Monday, April 4, 2011

Mustached Monday Reviews: Godzilla: Kingdom of Monsters #1, Deadpool Team-Up #883, and X-23 #8

Another three reviews for you, my darling readers!  I'm also working on changing up the style of my reviews a little bit.  Going to focus a bit less on plot spoilers and little bit more on analysis.  I'm hoping that the overall effect is one of slightly shorter, but meatier reviews.  I'm also hoping it'll let me churn them out with a bit more regularity than what I've got going on now.  That being said, I'm still going to have some spoilers within my posts, so I will continue with the regularly scheduled spoiler warnings.

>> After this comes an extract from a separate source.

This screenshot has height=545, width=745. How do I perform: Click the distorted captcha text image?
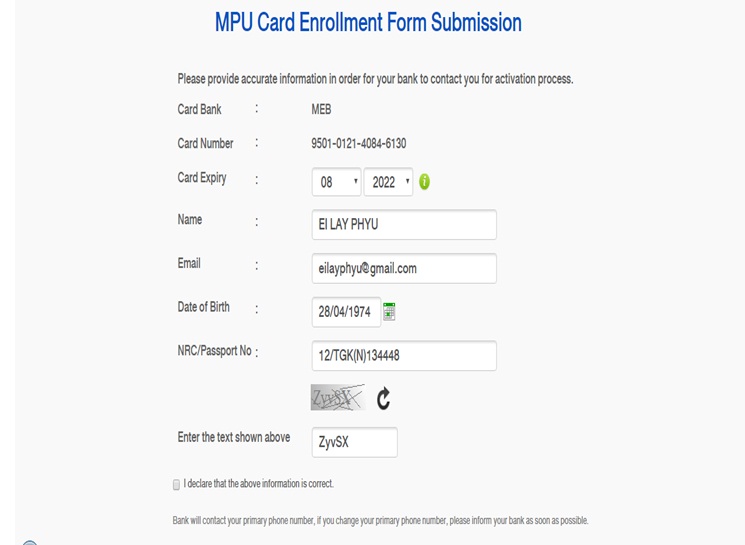tap(337, 398)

Godzilla: Kingdom of Monsters #1 Writers: Eric Powell and Tracy Marsh  Artist: Phil Hester

All too often I don't get around to reviewing any of my weekly recommendations.  Well, I'm going to put a stopgap in that flaw today and take you through the wonderful world of MONSTER SMASH as brought to you by The Goon's Eric Powell, newcomer (I think) Tracy Marsh and Firebreather's Phil Hester.  Going into this issue I had no idea what to expect.  The solicit merely heralded the return of everyone's favorite monstrosity with no mention of foes or allies or what.  I went in here open-minded to just about anything that didn't follow the format of that awful cartoon from some years back.  Keep annoying kid sidekicks out of my monster comics I say!  So what does this issue do?  It's kind of a soft reboot of the Godzilla franchise.  The story starts out with the typical Godzilla schtick.  Massive monster comes out of nowhere to trash an island before moving on to destroy Tokyo.  Powell and Marsh do put one slight twist on the mythos though.  While Godzilla does first appear as a giant unstoppable lizard of doom, he is missing his trademark fire blast.  Not to worry, as Godzilla gains that power about midway through the book as the Japanese military drops a nuke on the creature.  Yes, the story is very tongue-in-cheek, but it works for a franchise so layered in camp.  Admittedly, I would have liked to have seen a serious take on the monster for a change, but what we have here is pretty darn entertaining.  So, we have a good script where Godzilla runs roughshod over the Japanese military, but where does that leave the art?  While it's not without some flaws, Hester's art more than rises to the challenge.  He nails the sense of scale wonderfully and while some of his full page splashes lack some of the necessary sense of depth meant to convey the action, it's some of the best art I've seen out of him.  He's still a great expressionist and his pseudo-cartoony style works well with the script.  Godzilla: Kingdom of Monsters #1 is a solid debut issue and provided they tighten up the narrative a little bit and keep the MONSTER SMASH coming, I'll keep reading and enjoying every minute of it.  This issue gets an...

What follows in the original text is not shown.